[Objective] Pick out each of the lines below that contains the word "width", and copy those lines.

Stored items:
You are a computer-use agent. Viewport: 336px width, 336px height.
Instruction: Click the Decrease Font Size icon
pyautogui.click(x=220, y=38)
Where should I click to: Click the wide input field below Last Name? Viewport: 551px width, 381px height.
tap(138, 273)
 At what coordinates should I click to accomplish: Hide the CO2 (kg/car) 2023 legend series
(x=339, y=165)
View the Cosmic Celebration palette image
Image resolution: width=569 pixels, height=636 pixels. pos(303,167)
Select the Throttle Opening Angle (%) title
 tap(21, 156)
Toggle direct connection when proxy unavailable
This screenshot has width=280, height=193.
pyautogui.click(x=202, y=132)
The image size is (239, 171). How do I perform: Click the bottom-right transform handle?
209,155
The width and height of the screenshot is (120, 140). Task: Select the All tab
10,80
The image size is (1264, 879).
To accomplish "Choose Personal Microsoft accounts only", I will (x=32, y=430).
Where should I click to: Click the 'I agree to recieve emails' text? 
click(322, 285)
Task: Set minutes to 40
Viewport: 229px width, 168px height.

[Answer to the problem]
You are a computer-use agent. Viewport: 336px width, 336px height.
Where should I click to: Click the wide input field below Last Name? Viewport: 551px width, 381px height.
Image resolution: width=569 pixels, height=636 pixels. pos(303,167)
This screenshot has width=280, height=193.
The width and height of the screenshot is (120, 140). Task: Select the All tab
Viewport: 229px width, 168px height.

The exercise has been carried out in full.